Сложив руки на груди, словно молясь, секретарь то говорил громко, то переходил на трагический шепот:
– Камни – свидетели всему – голосам людей, крикам птиц, плеску волн и шелесту листьев. Но даже камни не вечны. Все превращается в прах и из праха же воскресает. Жизнь – вот единственно вечное явление.
Переведя дух, Саурдаст вытер вспотевший лоб шелковым платком, однако не сбил ритма в чтении:
– Ночью мы можем слышать странные звуки, похожие на стоны. Где бы вы ни оказались, звуки преследуют человеческое ухо. То говорит сама мать-Земля, она свидетельствует, что жизнь течет, продолжается, но в то же время остается неизменной, как и сама вечность, как само бытие. Всем нам придет время умирать. Один хозяин Горменгаста передает бразды правления наследнику, его тело относят в Башню Башен, так повторяется до бесконечности, но жизнь – имя которой просто «Гроуны» – всегда неизменна. Люди, теперь вы должны верить мне: человек – вечен! Вечен, как сама жизнь!

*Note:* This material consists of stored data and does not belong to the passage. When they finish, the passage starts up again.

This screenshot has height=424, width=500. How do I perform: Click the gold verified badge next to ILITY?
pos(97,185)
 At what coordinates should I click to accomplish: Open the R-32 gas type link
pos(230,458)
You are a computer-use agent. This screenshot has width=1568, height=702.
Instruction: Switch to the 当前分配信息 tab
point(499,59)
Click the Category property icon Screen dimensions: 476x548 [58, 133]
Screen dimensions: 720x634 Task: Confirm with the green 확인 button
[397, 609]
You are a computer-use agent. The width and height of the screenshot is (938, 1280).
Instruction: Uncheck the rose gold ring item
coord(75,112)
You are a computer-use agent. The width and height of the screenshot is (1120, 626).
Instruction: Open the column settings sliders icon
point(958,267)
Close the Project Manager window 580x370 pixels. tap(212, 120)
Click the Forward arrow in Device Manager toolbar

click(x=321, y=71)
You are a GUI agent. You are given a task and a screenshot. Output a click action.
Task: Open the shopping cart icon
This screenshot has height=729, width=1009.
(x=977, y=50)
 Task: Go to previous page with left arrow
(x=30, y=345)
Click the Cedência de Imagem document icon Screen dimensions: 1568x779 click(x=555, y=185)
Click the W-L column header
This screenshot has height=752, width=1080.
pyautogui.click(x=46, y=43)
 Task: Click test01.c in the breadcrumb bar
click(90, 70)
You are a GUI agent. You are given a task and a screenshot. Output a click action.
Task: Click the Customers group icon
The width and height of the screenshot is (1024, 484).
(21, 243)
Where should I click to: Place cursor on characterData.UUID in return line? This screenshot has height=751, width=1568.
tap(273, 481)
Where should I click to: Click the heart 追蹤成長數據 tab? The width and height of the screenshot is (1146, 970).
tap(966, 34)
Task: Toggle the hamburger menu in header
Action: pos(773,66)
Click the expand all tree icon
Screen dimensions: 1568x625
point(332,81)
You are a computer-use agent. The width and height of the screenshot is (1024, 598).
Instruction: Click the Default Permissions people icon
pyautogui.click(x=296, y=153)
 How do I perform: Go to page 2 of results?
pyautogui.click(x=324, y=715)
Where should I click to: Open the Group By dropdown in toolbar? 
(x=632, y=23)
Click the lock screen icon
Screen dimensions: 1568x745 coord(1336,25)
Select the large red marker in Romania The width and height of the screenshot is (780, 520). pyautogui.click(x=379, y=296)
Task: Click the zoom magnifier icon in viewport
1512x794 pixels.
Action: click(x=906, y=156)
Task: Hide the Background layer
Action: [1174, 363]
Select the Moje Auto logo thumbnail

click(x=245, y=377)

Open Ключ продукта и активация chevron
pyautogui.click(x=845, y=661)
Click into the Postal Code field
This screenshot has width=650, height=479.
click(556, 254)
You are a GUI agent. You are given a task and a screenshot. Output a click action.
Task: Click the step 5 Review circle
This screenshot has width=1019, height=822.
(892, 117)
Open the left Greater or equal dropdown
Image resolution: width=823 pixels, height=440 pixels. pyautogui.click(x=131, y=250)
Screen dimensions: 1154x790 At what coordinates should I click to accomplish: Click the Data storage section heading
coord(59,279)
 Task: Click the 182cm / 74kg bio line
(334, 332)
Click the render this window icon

– Ну сколько же можно еще болтать? – с легким раздражением в голосе прошептала герцогиня. Несмотря на торжественную обстановку, госпожа Гертруда так и не изменила себе – она кормила крошками небольшую серую птичку, что устроилась на ее плече.
Саурдаст бросил на герцогиню пронзительный взгляд. В глазах старого книжника мелькнула искра обиды, но он не подал виду и быстро проговорил:
– Сударыня, я закончил приветствие из прошлого, приветствие, составленное двенадцатым хозяином Горменгаста.
– Ну и хорошо, – воскликнула женщина с облегчением. – А теперь-то что?
– Кора, – прошептала Кларисса сестре, – посмотри на сад. Хорошо, что нас поставили напротив окна. Помнишь, когда Фуксию крестили, мы тоже смотрели в окно? Я не ошибаюсь?